Eğitim sistemimiz buram buram batılı bir akıl kokar, kategorik bir algıyla seküler dünyaya motivasyonumuz sağlanırdı.

Bir dönem dinsiz bir devlet algısı, diğer bir dönem de devletsiz bir din talebi tezahür ederdi.

Bütün etnisiteler bir kavim ve ırk bilişselliğine kavuşturulur, tefrika yurdun dört bir yanını sarardı.

Ortaçağ’ın skolastik düşüncesi, ‘akıl ile İslam anlaşılmaz’ kaidesinin arkasına saklanır, pozitif bilimler ile dinin/dindarın rabıtası kesilirdi. Sonra ‘dinde reform’ diye ortalarda gezen bir güruh tezahür ederdi. Bu sırada ‘dinler arası dialog’ diye bir papalık misyonu tüterdi, en kadim camilerimizin o mübarek minberlerinden.

İşgal güçleri tüm hammadeleri kendi ülkelerine götürür, çıkacak petrolden Anadolu Türk’ü nasibini rafineri işçisi olarak alır, ağır vergiler ile mülk sahibi olamadan, bizim sandığı ülkeden kiracı olarak göçerdi.

Adalet yani hukuk sistemi yine batılı bir akla dayanır, sağlık bilimi kapitalizmin kucağına atılır, her yeni çıkan ilaç batı ülkelerinin selameti için önce Anadolu’da denenir, tarımda her türlü zehirli tohum bu toprakları kanser yapmak için kullanılır, kendi hayvan ve tohum ırklarımız İsviçre’ninçiftlik ve  ambarlarında muhafaza edilir, Amerika’dan, Avrupa’dan hibe gelen gemi, zırhlı araç, tarım makinesi kabilinden ne varsa onların yedek parçasını temin için bu milletin parası oralara peşkeş çekilirdi.

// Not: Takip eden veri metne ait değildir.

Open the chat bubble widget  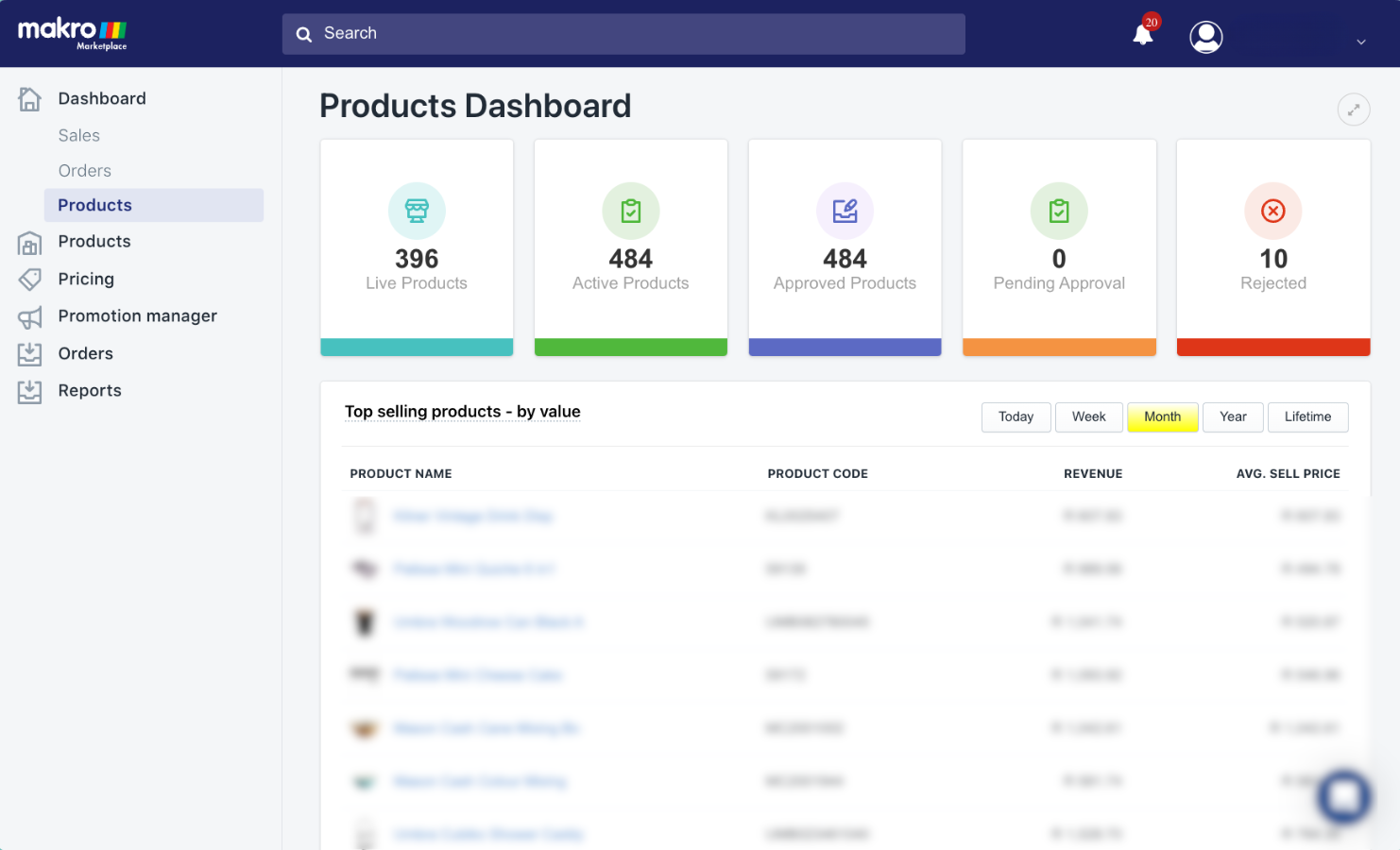pos(1344,797)
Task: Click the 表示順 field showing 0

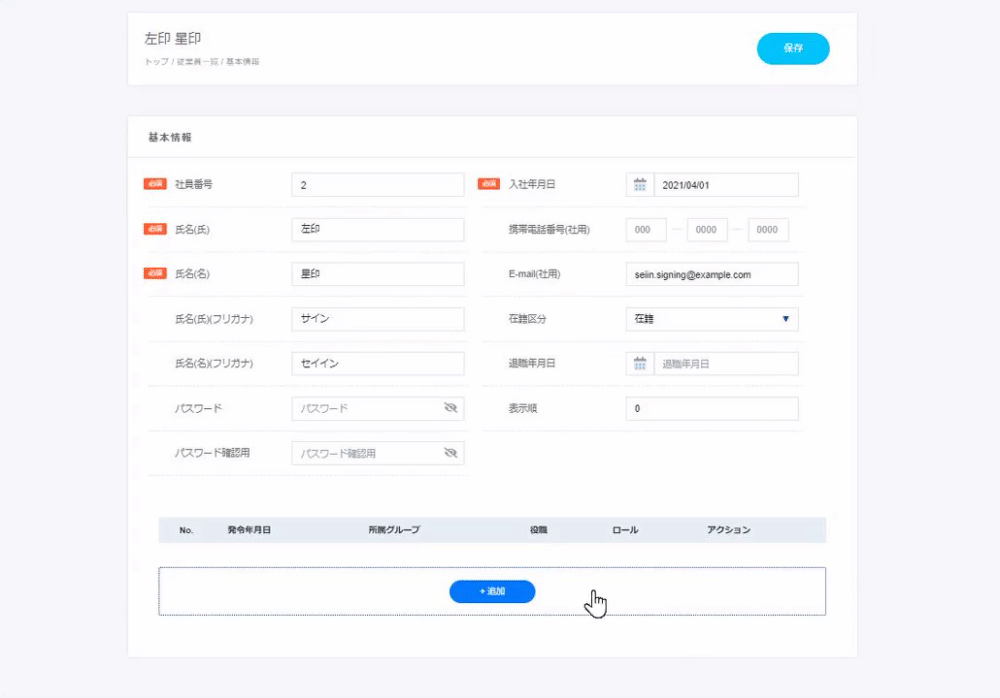Action: pyautogui.click(x=711, y=408)
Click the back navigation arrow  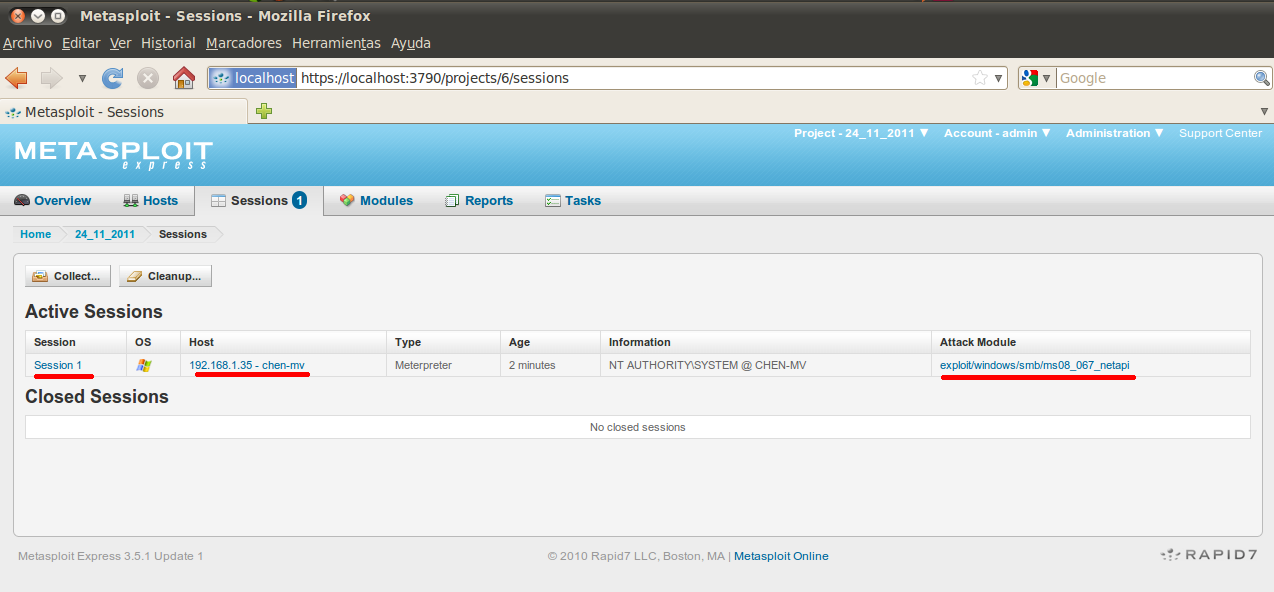point(16,77)
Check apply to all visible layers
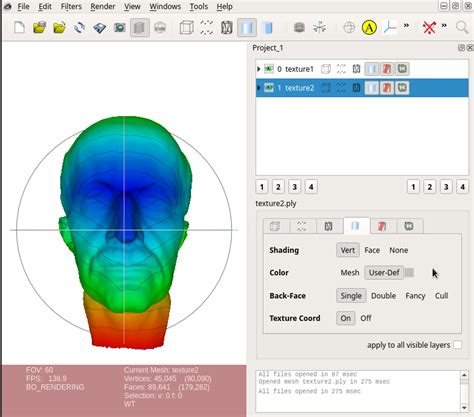Viewport: 474px width, 417px height. [x=458, y=345]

Televizyonlarda her türlü ahlaksız program büyük reyting alır, hatta tecavüz muhtevalı diziler hit olurken, tecavüze karşı direnç platformları oluşturulurdu, sivil toplumun gücünü göstermek adına.

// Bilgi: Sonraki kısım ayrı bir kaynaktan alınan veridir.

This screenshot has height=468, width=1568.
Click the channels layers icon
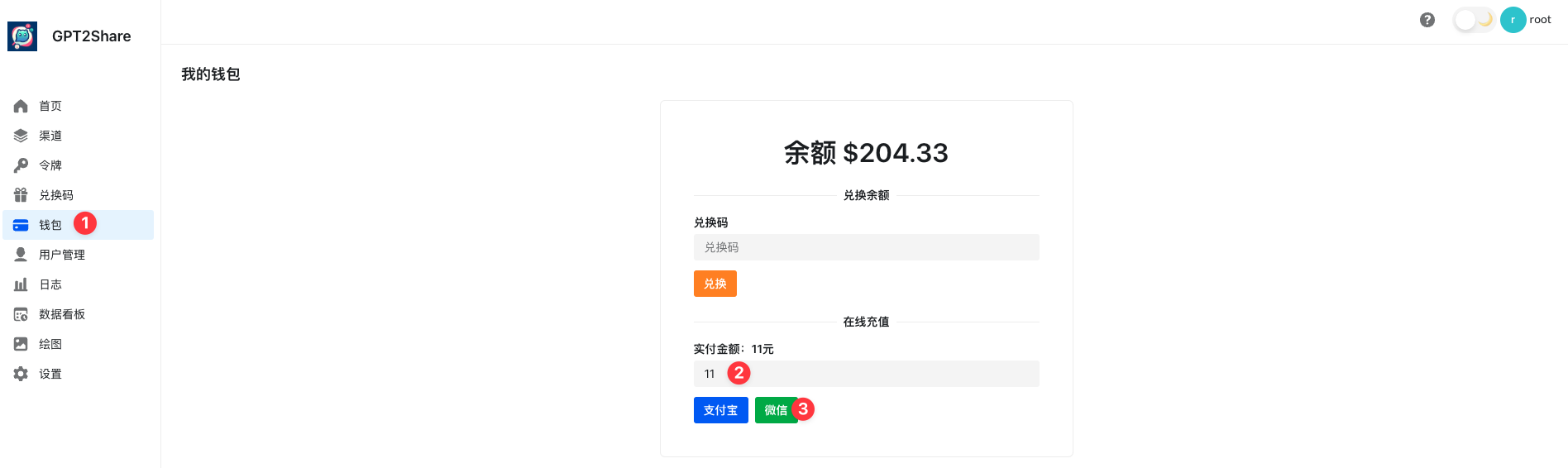click(21, 136)
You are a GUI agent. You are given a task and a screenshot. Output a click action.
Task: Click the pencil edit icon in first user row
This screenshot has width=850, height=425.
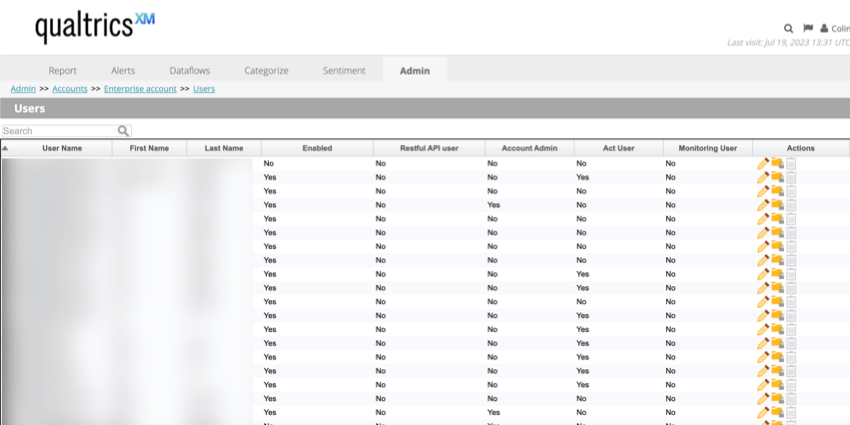(x=763, y=163)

‘Kadınlar size Allah’ın bir emanetidir’, şuurundan uzaklaştırılıp, kadın hakları temalı konferanslara katılırdık sonra…

Kapitalist sistem ülkenin her yerinde sosyolojinin imanı olurken, gemisini kurtaran kaptan olurdu…

Kurbanlarımızı banka hesabı üzerinden bir derneğe gönderirken, fakirin sofrasını siyasilerin iftar yemekleri için gittiği çevre mahalle evlerinden kameraya yansıdığı kadar bilirdik.

Aslında çok şey olurdu  Çanakkale geçilseydi…

Aslında tam emin değilim, hakkaten geçilmedi mi Çanakkale...

Selametle…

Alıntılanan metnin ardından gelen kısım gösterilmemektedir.